# YOUR ASSIGNMENT:
Omit the pictures from the listing below and print every remaining entry verbatim.

== DATA SUPPLIED ==

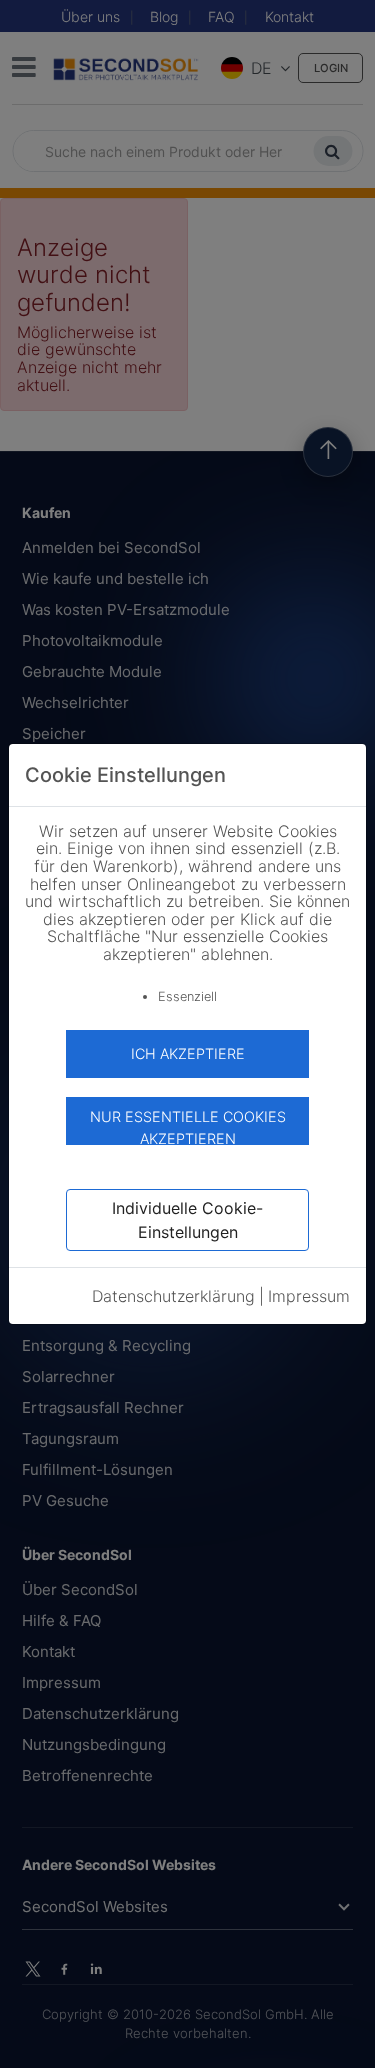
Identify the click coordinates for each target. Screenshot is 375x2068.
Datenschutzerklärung (173, 1296)
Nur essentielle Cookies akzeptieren (188, 1126)
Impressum (309, 1296)
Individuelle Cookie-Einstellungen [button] (187, 1220)
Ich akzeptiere (188, 1053)
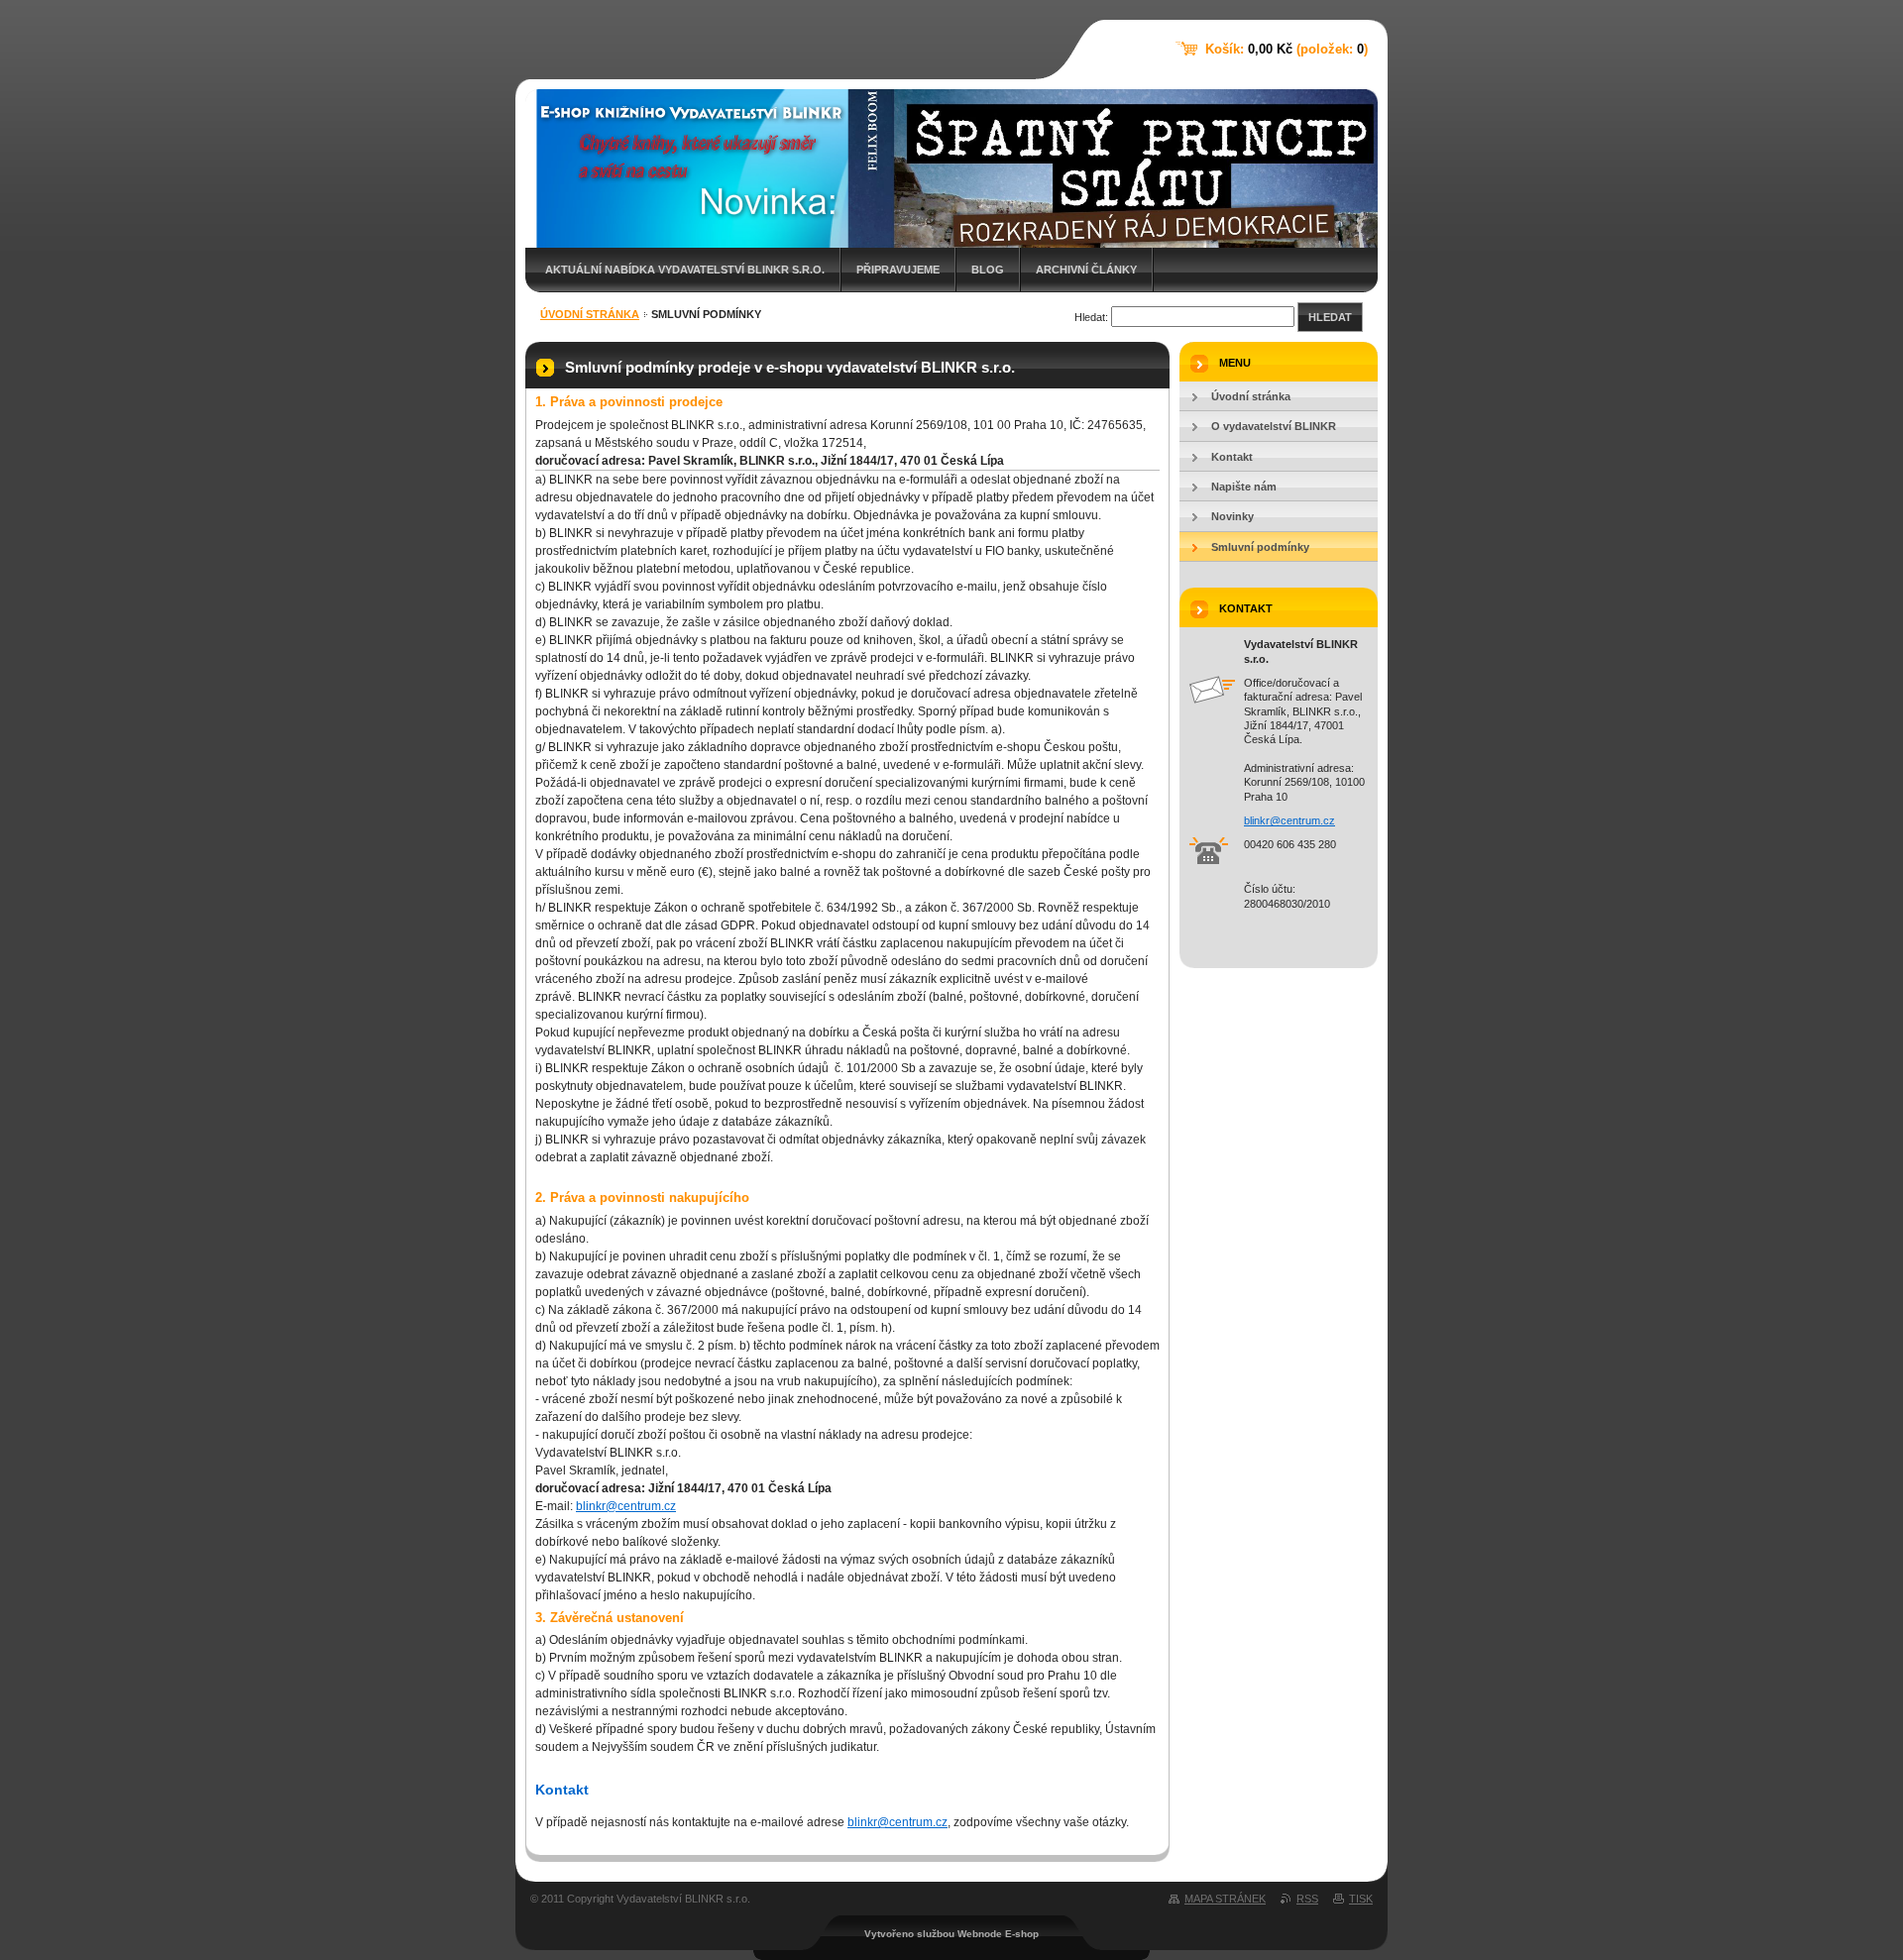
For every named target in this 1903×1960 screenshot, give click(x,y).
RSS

===

# RESPONSE TO THIS TASK:
Identify the click coordinates for each target. Screenshot is 375x2068.
Datenschutzerklärung (173, 1296)
Nur essentielle Cookies akzeptieren (188, 1126)
Impressum (309, 1296)
Individuelle Cookie-Einstellungen [button] (187, 1220)
Ich akzeptiere (188, 1053)
For every named target in this 1903×1960 screenshot, give click(x,y).
RSS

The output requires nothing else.